• CHALLENGES:
1. In the MySQL bug report, restate word for word the part that begins at the words "Documented bugfix in" and stops after "processes were restarting.".
2. What steps does the MySQL bug report list under "How to repeat:"?
3. Do these statements agree with the MySQL bug report? (a) The bug's severity is rated as non-critical. (b) The suggested fix is to abort mysqld. (c) The fix was pushed to versions 6.3.33 and 7.0.14.

***** EXCERPT PROVIDED *****

MySQL Bugs: #52325: Node/cluster failure during mysqld startup can lead to abort

Bug #52325	Node/cluster failure during mysqld startup can lead to abort
Submitted:	24 Mar 2010 10:27	Modified:	29 Mar 2010 8:06
Reporter:	Jonas Oreland	Email Updates:
Status:	Closed	Impact on me:	None
Category:	MySQL Cluster: Cluster (NDB) storage engine	Severity:	S3 (Non-critical)
Version:	mysql-5.1-telco-6.3	OS:	Any
Assigned to:	Jonas Oreland	CPU Architecture:	Any

Description:
If a node/cluster failure happens while mysqld is scanning ndb.ndb_schema table
(which it does when it manages to connect to cluster) there can be an crash
of mysqld due to insufficient error handling.

How to repeat:
1) create lots of tables
2) restart mysqld
3) restart ndb nodes while mysqld is starting

NOTE: this happens sporadically in autotest

Suggested fix:
don't abort, but retry

A patch for this bug has been committed. After review, it may
be pushed to the relevant source trees for release in the next
version. You can access the patch from:

  http://lists.mysql.com/commits/104166

3167 Jonas Oreland	2010-03-24
      ndb - bug#52325 - don't abort but handle errors in ndbcluster_find_all_databases

pushed to 6.3.33 and 7.0.14

Documented bugfix in the NDB-6.3.33, 7.0.14, and 7.1.3 changelogs, as follows;

        If a node or cluster failure occurred while mysqld was scanning
        the ndb.ndb_schema table (which it does when it attempting to
        connect to the cluster), insufficient error handling could lead
        to a crash by mysqld in certain cases. This could happen in a
        MySQL Cluster with a great many tables, when trying to restart
        data nodes while one or more mysqld processes were restarting.

Closed.

***** STORED RECORDS *****

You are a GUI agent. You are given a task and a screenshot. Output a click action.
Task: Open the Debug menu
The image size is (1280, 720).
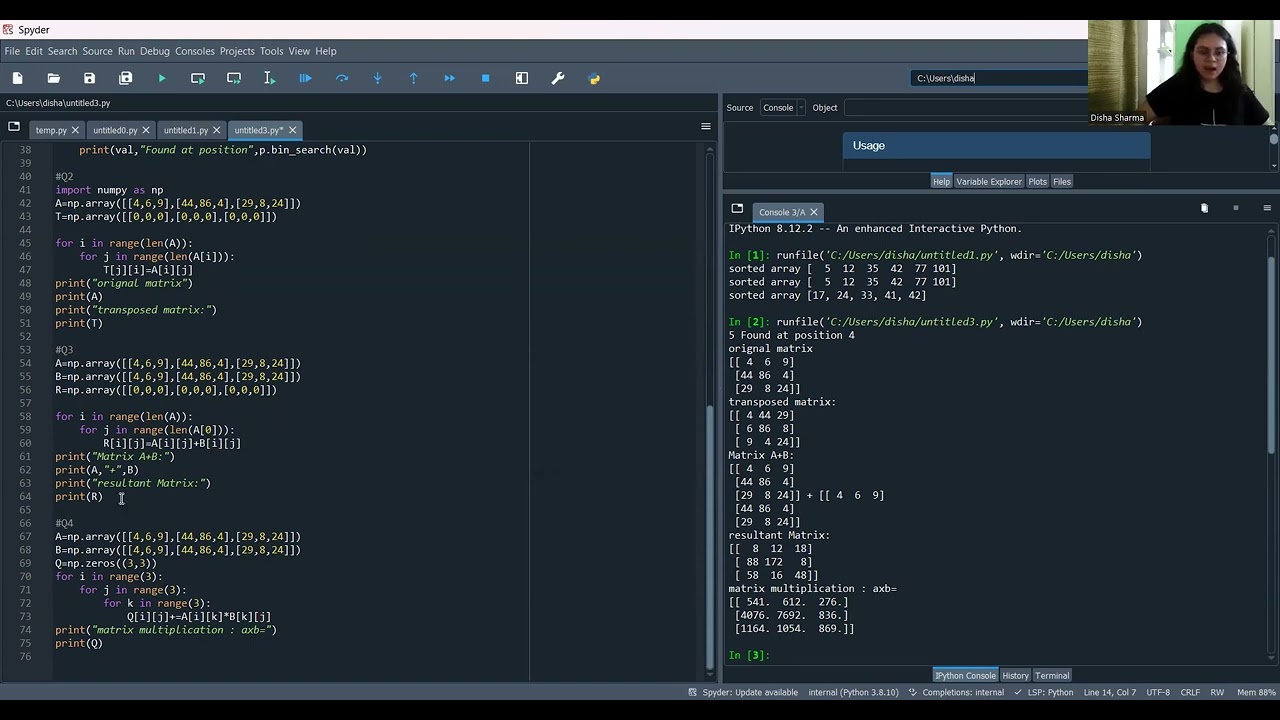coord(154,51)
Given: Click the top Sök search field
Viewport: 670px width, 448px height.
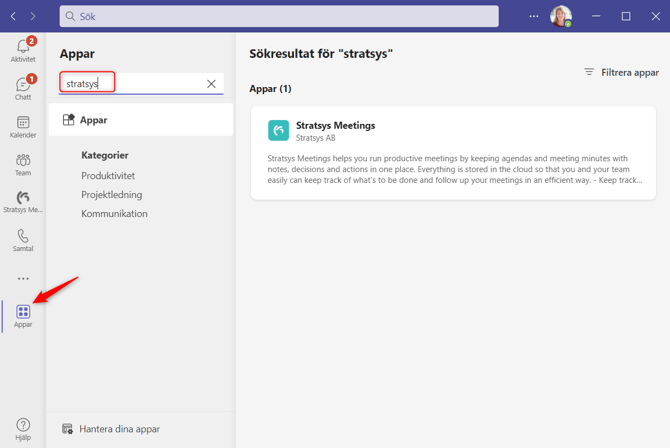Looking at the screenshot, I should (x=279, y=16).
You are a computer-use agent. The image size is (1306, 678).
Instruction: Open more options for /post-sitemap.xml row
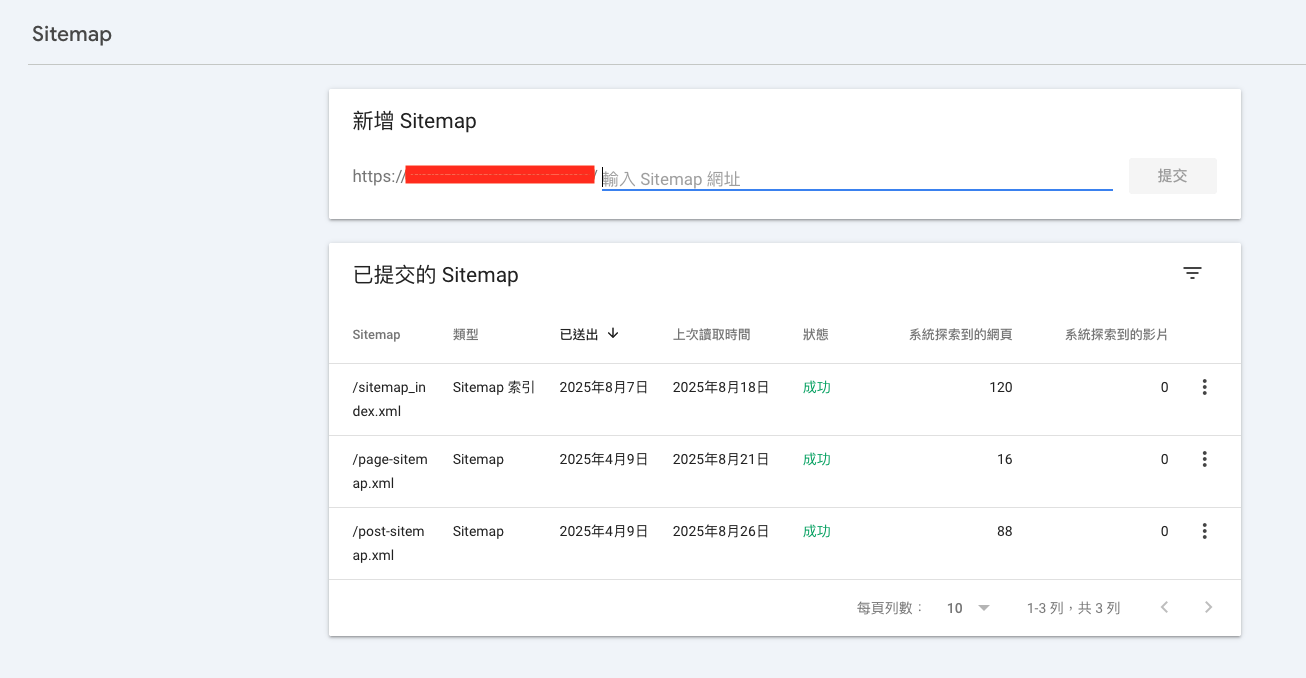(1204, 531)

*****

• SOLUTION LIST:
1.
Documented bugfix in the NDB-6.3.33, 7.0.14, and 7.1.3 changelogs, as follows;

        If a node or cluster failure occurred while mysqld was scanning
        the ndb.ndb_schema table (which it does when it attempting to
        connect to the cluster), insufficient error handling could lead
        to a crash by mysqld in certain cases. This could happen in a
        MySQL Cluster with a great many tables, when trying to restart
        data nodes while one or more mysqld processes were restarting.

2.
1) create lots of tables
2) restart mysqld
3) restart ndb nodes while mysqld is starting

3.
(a) Yes: "S3 (Non-critical)"
(b) No: "don't abort, but retry"
(c) Yes: "pushed to 6.3.33 and 7.0.14"